Once the practice has received all personal and insurance policy details of the patient, it is vital to validate the accuracy of this information by directly approaching the insurance company or checking the details on the insurance portal.
An insurance eligibility check is a key step that ensures the insurance coverage of the patients is in sync with the procedures suggested by the practice before they are performed. Such actions allow a practice to gauge the gamut of benefits that are available to a patient while also assessing the present status of insurance coverage. This results in selecting the best treatment for the patient and a smooth billing process.
The dental team needs to monitor the appointment schedules of the patients and request the co-payment amount on or before the day of the treatment. Such a habit can earn the trust of the patient as nobody wants to be surprised with any unexpected payments while the patient is also made aware of all financial responsibilities associated with the treatment. This even helps the practice to secure dues to it before the service or treatment is rendered.

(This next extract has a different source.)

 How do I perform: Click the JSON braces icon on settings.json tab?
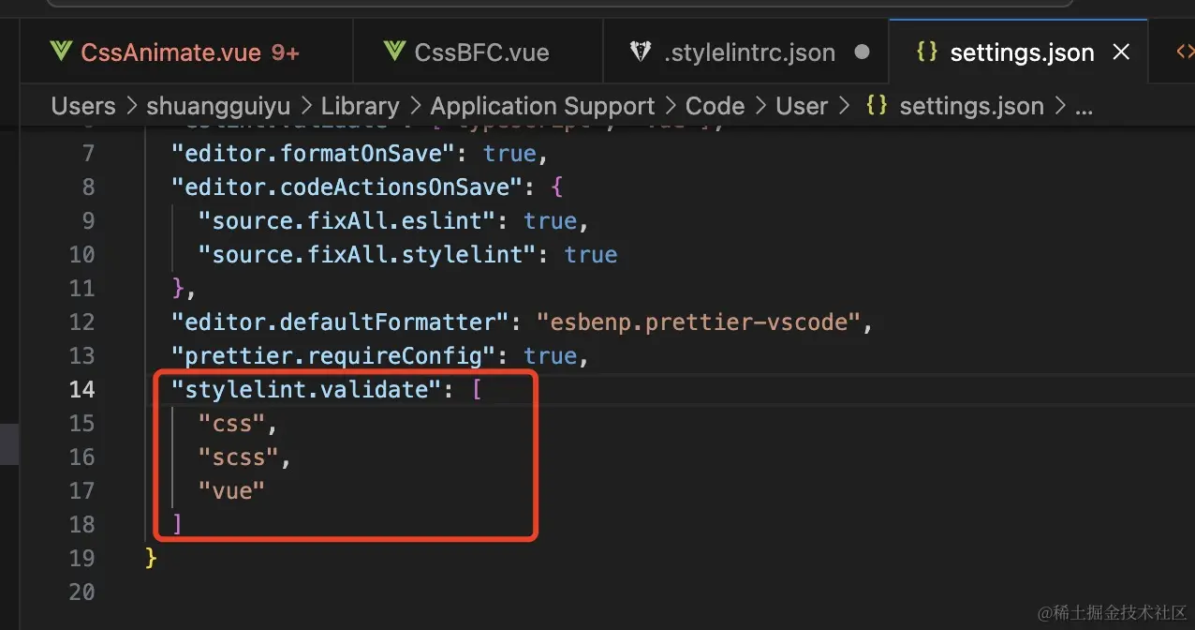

The dental team needs to document and maintain precise records of all the patients as some might have paid in full while some might still have pending dues. his helps improve the collection rate of the practice and also reduces probable cancellation of appointments as patients who have paid in advance are less likely to not turn up for treatment.
Practices can also remain compliant with government regulations such as the No Surprises Act in case a patient’s coverage is out-of-network.
The dental billing landscape is complex and always evolving. CDT codes are constantly changing and the practice needs to stay updated on all changes that are relevant to it.
If the practice does not have a dedicated or experienced dental coder, a lot of time must be spent understanding the changes or additions in codes and the impact on billing.
Claim submissions made using incorrect codes will result in rejections. To avoid such situations, the practice can deliberate on outsourcing dental billing and coding requirements to an experienced third-party specialist.
Today, many dental plans need the submission of dental procedures that could be considered medical rather than dental. A failure to comply with such demands can also result in a denial.
The dental team needs to maintain accurate documentation of all procedures and notes of the patient. This is a critical requirement and if needed, the practice may develop or purchase tools for the same.
During treatment, the dental team must document all key information such as x-rays, past medical or dental records, personal information, diagnostic notes, photographs, etc. These can then be electronically signed within the dental software. Such a process helps ascertain that the treatment provided to a patient is reflected precisely in the software and on the ledger at the time of billing.
The integration of electronic health records within the practice management software is vital. This enhances the billing process due to the automation of the claim submission process. This also results in faster responses from the insurance company as well as more payments on time.
An integration of EHR will also align with the services offered and result in accurate claims. Also, these EHRs maintain all the billing-related data in one place and this makes it easier for the billing team to access and handle.
An optimized and efficient dental billing process can lead to higher revenue, positive cash flows, and a more productive dental team. Besides a happier patient, it also builds a strong and solid reputation for the dental practice.